The results using the gray and non-gray media approaches are compared with the left end at 150 K and the right end at 100 K. Figure 3 shows a temperature comparison between gray and non–gray media approaches. Figure 4 shows the comparison between gray and non-gray models in terms of fluctuation error. Phonons in the non-gray media approach belong to well-defined polarization branches which is absent in the gray media approach. Thus the non-gray media approach includes many of the physical aspects involved in heat transfer when compared to the gray media approach. Although both gray and non-gray models are equally efficient, the non-gray approach has smaller fluctuations and better stability as shown in Figure 3 and this agrees with the results in the study carried out by Huang, et al. [9] and Jeng, et al. [2].

When compared to non- gray approach, the gray media approach has more errors in the sub-cells.

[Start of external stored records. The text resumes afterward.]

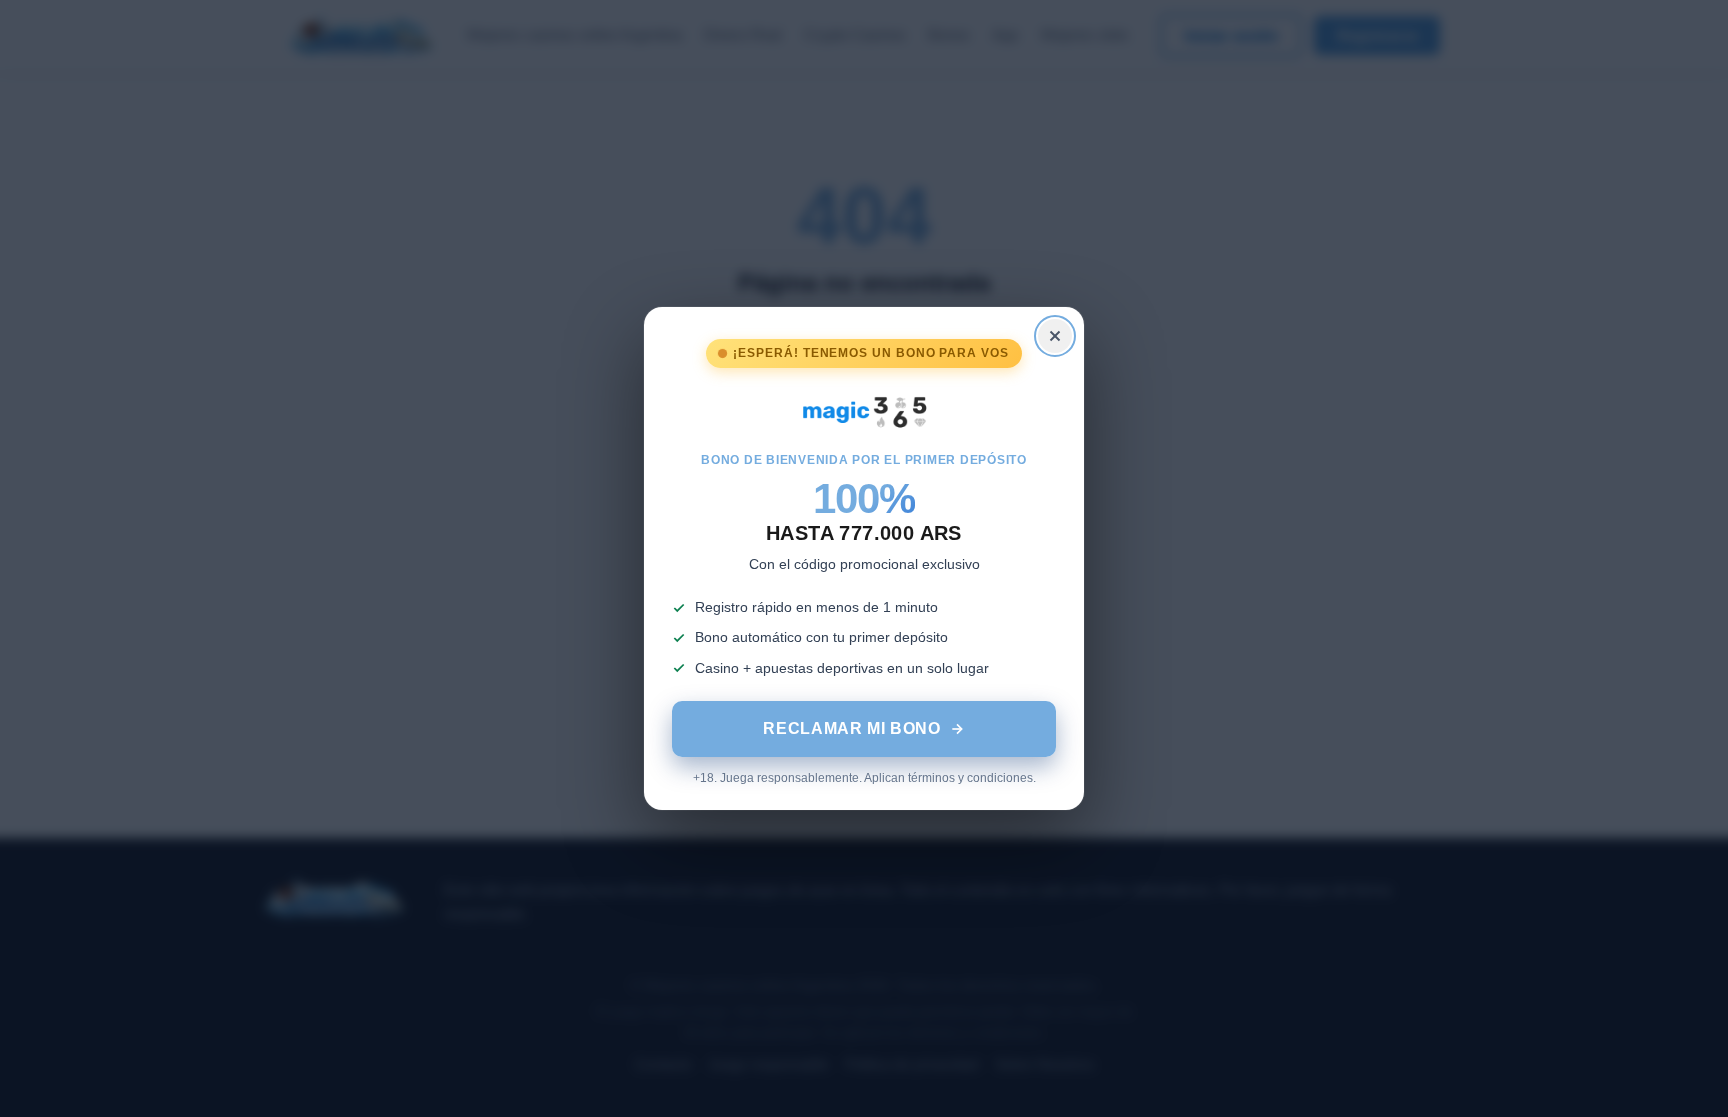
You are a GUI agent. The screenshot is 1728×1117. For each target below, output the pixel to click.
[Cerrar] (1055, 336)
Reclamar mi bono (851, 728)
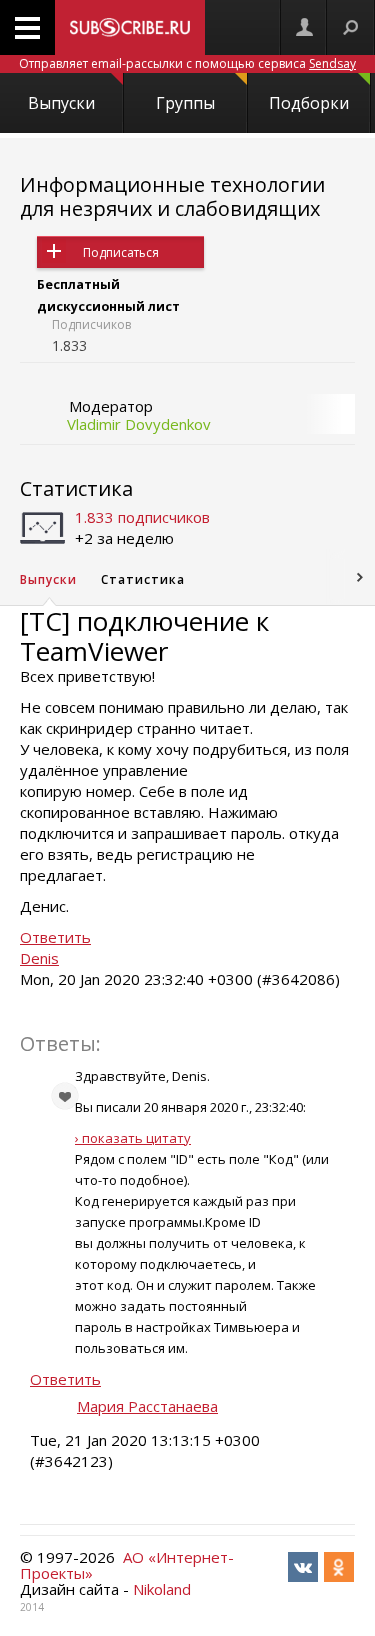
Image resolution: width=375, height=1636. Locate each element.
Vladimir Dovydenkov (139, 424)
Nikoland (162, 1589)
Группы (185, 103)
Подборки (309, 103)
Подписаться (121, 252)
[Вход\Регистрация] (304, 27)
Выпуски (61, 103)
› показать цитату (133, 1138)
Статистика (76, 488)
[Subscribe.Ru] (130, 27)
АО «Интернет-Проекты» (127, 1565)
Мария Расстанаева (147, 1406)
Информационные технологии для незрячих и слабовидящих (172, 196)
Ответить (55, 937)
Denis (39, 958)
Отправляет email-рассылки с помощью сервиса (187, 63)
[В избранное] (55, 641)
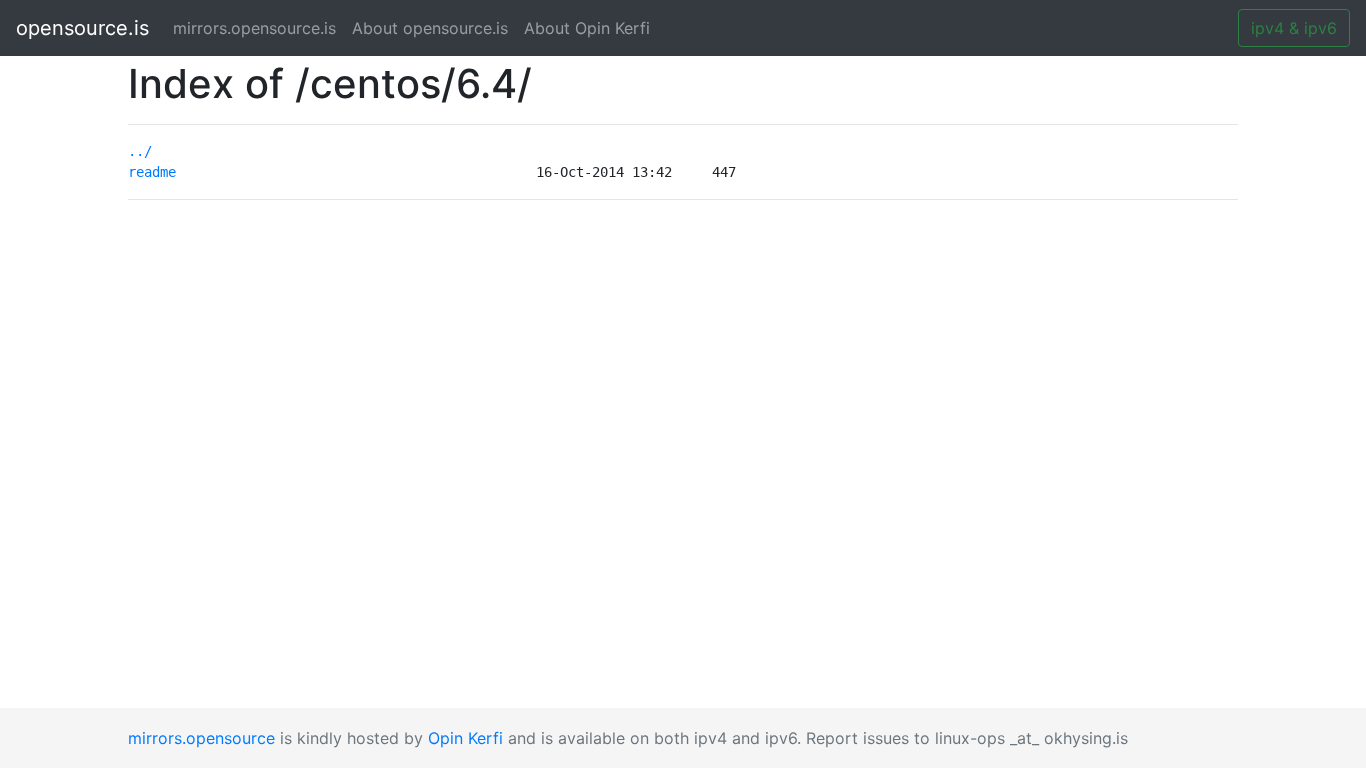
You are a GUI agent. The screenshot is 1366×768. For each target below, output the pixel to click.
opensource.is (82, 28)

The maximum relative error is about 3.5%. It is desirable to decrease the error in the simulations when the temperature difference between the two isothermal boundaries is small [10]. The thickness-dependent effective thermal conductivity values predicted by the non-gray model are consistently lower than those predicted by the gray model for the same film thickness. To analyze the dispersion non-gray capabilities, the results for thermal conductivity as a function of the film thickness of the models based on the steady-state temperature distribution are depicted in Figure 5. Figure 5 depicts a comparison between out-of-plane effective thermal conductivity predictions by the gray and non-gray media approaches. As can be seen, the gray media predicts an effective thermal conductivity value that remains close to the bulk value of 148 W / m K down to a film thickness of 1000 nm. Further decreases in the film thickness cause a slight decrease in the effective thermal conductivity down to a film thickness of approximately 400 nm. For films thinner than 400 nm, the decrease in thermal conductivity is more pronounced and the gray media eventually predicts an effective thermal conductivity value of zero for a film of vanishing thickness.

The non-gray model gives a bulk thermal conductivity value of 153 W / m, which compares well with the value predicted by the gray model, 145 W / m K, and is in good agreement with the experimental value of 148 W / m K [11].

The thickness-dependent effective thermal conductivity predicted by the non–gray model as seen in Figure. 5 is consistently lower than that predicted by the gray model. The above results and models give a better understanding of the gray and non-gray media approaches as it relates to the ballistic conduction of phonon in nano-sized materials. The non-gray model, which includes the effects of nonlinear dispersion relations for all phonon branches, is considered to be more accurate than the gray model due to the improved phonon physics inherently captured by the model, which allows the simulation of multiple discrete phonon frequency bands and the explicit treatment of phonons without simplifying assumptions [12]. This is a considerable improvement from the gray model, which only considers a single phonon mode with a constant propagation speed and is, therefore, unable to capture the behavior of phonon modes characterized by propagation speeds different from the one defined by the non-gray model.

Thermal transport in SiSn nanocomposites was simulated in the ballistic regime between 10 – 300 K using the gray and non-gray media approaches. It was found that the non-gray model, which accounts for dispersion, frequency, and two kinds of scattering events: elastic and inelastic, exhibited numerical predictions with a very close match with experimental data.

The performances of the gray and non–gray models were compared. It was found that the gray model gives reasonably accurate results while the non-gray model provides a more detailed description of the phonon dispersion and scattering and results in smaller approximation errors.